### Aim
Reproduce every one of the lines below verbatim, keeping their original order.

### Data on locating visible targets

^^^^^^^^^^^^^^^^

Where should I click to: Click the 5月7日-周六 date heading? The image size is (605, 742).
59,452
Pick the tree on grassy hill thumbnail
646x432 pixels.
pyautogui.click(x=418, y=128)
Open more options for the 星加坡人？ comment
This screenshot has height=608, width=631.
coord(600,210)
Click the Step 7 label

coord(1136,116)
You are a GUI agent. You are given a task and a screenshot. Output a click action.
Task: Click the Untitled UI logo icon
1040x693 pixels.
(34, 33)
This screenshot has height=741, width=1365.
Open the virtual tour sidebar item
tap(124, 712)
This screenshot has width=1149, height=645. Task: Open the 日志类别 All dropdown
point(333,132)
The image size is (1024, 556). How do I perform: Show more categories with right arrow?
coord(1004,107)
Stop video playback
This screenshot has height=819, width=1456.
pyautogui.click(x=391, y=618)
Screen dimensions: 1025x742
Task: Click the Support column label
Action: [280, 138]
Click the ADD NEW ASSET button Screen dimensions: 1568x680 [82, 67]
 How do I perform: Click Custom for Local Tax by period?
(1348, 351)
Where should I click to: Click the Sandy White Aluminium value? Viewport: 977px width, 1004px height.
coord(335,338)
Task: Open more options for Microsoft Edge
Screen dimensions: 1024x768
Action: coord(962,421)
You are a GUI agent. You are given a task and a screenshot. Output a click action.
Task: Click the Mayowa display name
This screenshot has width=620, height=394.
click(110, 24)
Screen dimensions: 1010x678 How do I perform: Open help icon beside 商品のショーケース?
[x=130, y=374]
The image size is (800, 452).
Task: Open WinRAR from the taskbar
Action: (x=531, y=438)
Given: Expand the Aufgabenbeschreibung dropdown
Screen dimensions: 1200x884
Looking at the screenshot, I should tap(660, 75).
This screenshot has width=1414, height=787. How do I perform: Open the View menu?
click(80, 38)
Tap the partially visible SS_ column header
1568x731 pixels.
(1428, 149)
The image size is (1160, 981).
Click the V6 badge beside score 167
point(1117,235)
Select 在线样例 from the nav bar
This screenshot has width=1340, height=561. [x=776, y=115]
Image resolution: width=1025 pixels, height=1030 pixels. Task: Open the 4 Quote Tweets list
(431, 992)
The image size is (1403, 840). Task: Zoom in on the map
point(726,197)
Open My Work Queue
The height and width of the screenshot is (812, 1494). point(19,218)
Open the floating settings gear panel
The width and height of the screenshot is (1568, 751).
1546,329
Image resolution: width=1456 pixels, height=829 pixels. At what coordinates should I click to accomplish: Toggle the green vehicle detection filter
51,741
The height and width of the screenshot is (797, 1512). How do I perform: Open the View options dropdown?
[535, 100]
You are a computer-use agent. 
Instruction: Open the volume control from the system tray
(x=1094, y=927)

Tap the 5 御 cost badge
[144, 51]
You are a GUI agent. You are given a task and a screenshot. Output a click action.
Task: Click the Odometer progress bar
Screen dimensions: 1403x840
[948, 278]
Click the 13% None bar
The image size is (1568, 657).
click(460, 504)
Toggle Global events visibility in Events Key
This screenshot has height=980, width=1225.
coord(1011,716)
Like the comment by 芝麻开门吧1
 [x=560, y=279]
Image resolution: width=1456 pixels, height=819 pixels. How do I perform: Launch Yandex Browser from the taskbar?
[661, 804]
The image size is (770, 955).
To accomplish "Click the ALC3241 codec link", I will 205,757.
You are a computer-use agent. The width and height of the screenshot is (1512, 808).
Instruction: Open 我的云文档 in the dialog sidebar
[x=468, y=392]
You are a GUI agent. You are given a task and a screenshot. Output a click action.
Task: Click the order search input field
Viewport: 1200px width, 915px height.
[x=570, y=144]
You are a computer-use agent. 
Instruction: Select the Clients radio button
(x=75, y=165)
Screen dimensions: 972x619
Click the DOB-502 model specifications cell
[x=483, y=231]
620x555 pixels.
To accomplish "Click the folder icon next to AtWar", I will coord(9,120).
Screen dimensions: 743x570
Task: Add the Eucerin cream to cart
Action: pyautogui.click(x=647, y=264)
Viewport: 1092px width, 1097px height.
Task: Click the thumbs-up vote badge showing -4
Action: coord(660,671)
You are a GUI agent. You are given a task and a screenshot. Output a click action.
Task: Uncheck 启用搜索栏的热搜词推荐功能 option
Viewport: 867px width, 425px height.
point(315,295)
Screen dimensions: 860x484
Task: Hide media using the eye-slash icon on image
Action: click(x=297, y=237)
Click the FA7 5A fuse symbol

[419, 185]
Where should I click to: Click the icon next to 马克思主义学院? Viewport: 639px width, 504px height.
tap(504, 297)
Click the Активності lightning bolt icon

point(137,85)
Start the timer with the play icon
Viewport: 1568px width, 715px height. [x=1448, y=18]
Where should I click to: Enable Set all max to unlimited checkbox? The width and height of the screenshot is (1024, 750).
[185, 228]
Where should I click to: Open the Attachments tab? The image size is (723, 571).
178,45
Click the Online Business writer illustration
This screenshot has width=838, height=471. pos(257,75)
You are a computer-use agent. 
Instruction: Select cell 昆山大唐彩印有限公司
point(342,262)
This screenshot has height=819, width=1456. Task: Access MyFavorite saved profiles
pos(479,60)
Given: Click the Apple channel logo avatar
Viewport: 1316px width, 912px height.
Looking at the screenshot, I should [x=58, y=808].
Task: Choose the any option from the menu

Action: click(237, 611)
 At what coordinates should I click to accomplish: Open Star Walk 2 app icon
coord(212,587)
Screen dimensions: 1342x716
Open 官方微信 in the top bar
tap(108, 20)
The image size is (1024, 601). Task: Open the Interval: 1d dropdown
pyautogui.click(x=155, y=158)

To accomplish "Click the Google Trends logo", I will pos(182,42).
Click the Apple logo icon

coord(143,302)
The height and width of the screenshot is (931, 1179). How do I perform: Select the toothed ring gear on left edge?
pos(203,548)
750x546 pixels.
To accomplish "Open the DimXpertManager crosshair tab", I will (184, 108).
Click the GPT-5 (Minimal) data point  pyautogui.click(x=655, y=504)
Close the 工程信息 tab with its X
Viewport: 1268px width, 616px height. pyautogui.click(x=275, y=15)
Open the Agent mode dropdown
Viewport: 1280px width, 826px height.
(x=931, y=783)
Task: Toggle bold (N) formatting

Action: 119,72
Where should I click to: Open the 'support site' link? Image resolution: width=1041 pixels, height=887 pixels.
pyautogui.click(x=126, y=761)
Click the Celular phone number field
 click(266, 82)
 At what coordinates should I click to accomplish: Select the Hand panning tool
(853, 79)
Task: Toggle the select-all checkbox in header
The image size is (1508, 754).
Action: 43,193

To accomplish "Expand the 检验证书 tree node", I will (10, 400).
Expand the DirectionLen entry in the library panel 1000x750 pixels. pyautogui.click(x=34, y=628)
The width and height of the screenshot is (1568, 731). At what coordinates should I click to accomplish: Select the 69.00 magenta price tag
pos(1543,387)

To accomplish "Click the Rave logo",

^^^^^^^^^^^^^^^^

### Answer below
Where should I click to: Click the 5月7日-周六 date heading? The image size is (605, 742).
59,452
Pick the tree on grassy hill thumbnail
646x432 pixels.
pyautogui.click(x=418, y=128)
Open more options for the 星加坡人？ comment
This screenshot has height=608, width=631.
coord(600,210)
Click the Step 7 label

coord(1136,116)
You are a GUI agent. You are given a task and a screenshot. Output a click action.
Task: Click the Untitled UI logo icon
1040x693 pixels.
(34, 33)
This screenshot has height=741, width=1365.
Open the virtual tour sidebar item
tap(124, 712)
This screenshot has width=1149, height=645. Task: Open the 日志类别 All dropdown
point(333,132)
The image size is (1024, 556). How do I perform: Show more categories with right arrow?
coord(1004,107)
Stop video playback
This screenshot has height=819, width=1456.
pyautogui.click(x=391, y=618)
Screen dimensions: 1025x742
Task: Click the Support column label
Action: [280, 138]
Click the ADD NEW ASSET button Screen dimensions: 1568x680 [82, 67]
 How do I perform: Click Custom for Local Tax by period?
(1348, 351)
Where should I click to: Click the Sandy White Aluminium value? Viewport: 977px width, 1004px height.
coord(335,338)
Task: Open more options for Microsoft Edge
Screen dimensions: 1024x768
Action: coord(962,421)
You are a GUI agent. You are given a task and a screenshot. Output a click action.
Task: Click the Mayowa display name
This screenshot has width=620, height=394.
click(110, 24)
Screen dimensions: 1010x678 How do I perform: Open help icon beside 商品のショーケース?
[x=130, y=374]
The image size is (800, 452).
Task: Open WinRAR from the taskbar
Action: (x=531, y=438)
Given: Expand the Aufgabenbeschreibung dropdown
Screen dimensions: 1200x884
Looking at the screenshot, I should tap(660, 75).
This screenshot has width=1414, height=787. How do I perform: Open the View menu?
click(80, 38)
Tap the partially visible SS_ column header
1568x731 pixels.
(1428, 149)
The image size is (1160, 981).
Click the V6 badge beside score 167
point(1117,235)
Select 在线样例 from the nav bar
This screenshot has width=1340, height=561. [x=776, y=115]
Image resolution: width=1025 pixels, height=1030 pixels. Task: Open the 4 Quote Tweets list
(431, 992)
The image size is (1403, 840). Task: Zoom in on the map
point(726,197)
Open My Work Queue
The height and width of the screenshot is (812, 1494). point(19,218)
Open the floating settings gear panel
The width and height of the screenshot is (1568, 751).
1546,329
Image resolution: width=1456 pixels, height=829 pixels. At what coordinates should I click to accomplish: Toggle the green vehicle detection filter
51,741
The height and width of the screenshot is (797, 1512). How do I perform: Open the View options dropdown?
[535, 100]
You are a computer-use agent. 
Instruction: Open the volume control from the system tray
(x=1094, y=927)

Tap the 5 御 cost badge
[144, 51]
You are a GUI agent. You are given a task and a screenshot. Output a click action.
Task: Click the Odometer progress bar
Screen dimensions: 1403x840
[948, 278]
Click the 13% None bar
The image size is (1568, 657).
click(460, 504)
Toggle Global events visibility in Events Key
This screenshot has height=980, width=1225.
coord(1011,716)
Like the comment by 芝麻开门吧1
 [x=560, y=279]
Image resolution: width=1456 pixels, height=819 pixels. How do I perform: Launch Yandex Browser from the taskbar?
[661, 804]
The image size is (770, 955).
To accomplish "Click the ALC3241 codec link", I will 205,757.
You are a computer-use agent. The width and height of the screenshot is (1512, 808).
Instruction: Open 我的云文档 in the dialog sidebar
[x=468, y=392]
You are a GUI agent. You are given a task and a screenshot. Output a click action.
Task: Click the order search input field
Viewport: 1200px width, 915px height.
[x=570, y=144]
You are a computer-use agent. 
Instruction: Select the Clients radio button
(x=75, y=165)
Screen dimensions: 972x619
Click the DOB-502 model specifications cell
[x=483, y=231]
620x555 pixels.
To accomplish "Click the folder icon next to AtWar", I will coord(9,120).
Screen dimensions: 743x570
Task: Add the Eucerin cream to cart
Action: pyautogui.click(x=647, y=264)
Viewport: 1092px width, 1097px height.
Task: Click the thumbs-up vote badge showing -4
Action: coord(660,671)
You are a GUI agent. You are given a task and a screenshot. Output a click action.
Task: Uncheck 启用搜索栏的热搜词推荐功能 option
Viewport: 867px width, 425px height.
point(315,295)
Screen dimensions: 860x484
Task: Hide media using the eye-slash icon on image
Action: click(x=297, y=237)
Click the FA7 5A fuse symbol

[419, 185]
Where should I click to: Click the icon next to 马克思主义学院? Viewport: 639px width, 504px height.
tap(504, 297)
Click the Активності lightning bolt icon

point(137,85)
Start the timer with the play icon
Viewport: 1568px width, 715px height. [x=1448, y=18]
Where should I click to: Enable Set all max to unlimited checkbox? The width and height of the screenshot is (1024, 750).
[185, 228]
Where should I click to: Open the Attachments tab? The image size is (723, 571).
178,45
Click the Online Business writer illustration
This screenshot has width=838, height=471. pos(257,75)
You are a computer-use agent. 
Instruction: Select cell 昆山大唐彩印有限公司
point(342,262)
This screenshot has height=819, width=1456. Task: Access MyFavorite saved profiles
pos(479,60)
Given: Click the Apple channel logo avatar
Viewport: 1316px width, 912px height.
Looking at the screenshot, I should [x=58, y=808].
Task: Choose the any option from the menu

Action: click(237, 611)
 At what coordinates should I click to accomplish: Open Star Walk 2 app icon
coord(212,587)
Screen dimensions: 1342x716
Open 官方微信 in the top bar
tap(108, 20)
The image size is (1024, 601). Task: Open the Interval: 1d dropdown
pyautogui.click(x=155, y=158)

To accomplish "Click the Google Trends logo", I will pos(182,42).
Click the Apple logo icon

coord(143,302)
The height and width of the screenshot is (931, 1179). How do I perform: Select the toothed ring gear on left edge?
pos(203,548)
750x546 pixels.
To accomplish "Open the DimXpertManager crosshair tab", I will (184, 108).
Click the GPT-5 (Minimal) data point  pyautogui.click(x=655, y=504)
Close the 工程信息 tab with its X
Viewport: 1268px width, 616px height. pyautogui.click(x=275, y=15)
Open the Agent mode dropdown
Viewport: 1280px width, 826px height.
(x=931, y=783)
Task: Toggle bold (N) formatting

Action: 119,72
Where should I click to: Open the 'support site' link? Image resolution: width=1041 pixels, height=887 pixels.
pyautogui.click(x=126, y=761)
Click the Celular phone number field
 click(266, 82)
 At what coordinates should I click to accomplish: Select the Hand panning tool
(853, 79)
Task: Toggle the select-all checkbox in header
The image size is (1508, 754).
Action: 43,193

To accomplish "Expand the 检验证书 tree node", I will (10, 400).
Expand the DirectionLen entry in the library panel 1000x750 pixels. pyautogui.click(x=34, y=628)
The width and height of the screenshot is (1568, 731). At what coordinates should I click to accomplish: Select the 69.00 magenta price tag
pos(1543,387)

To accomplish "Click the Rave logo",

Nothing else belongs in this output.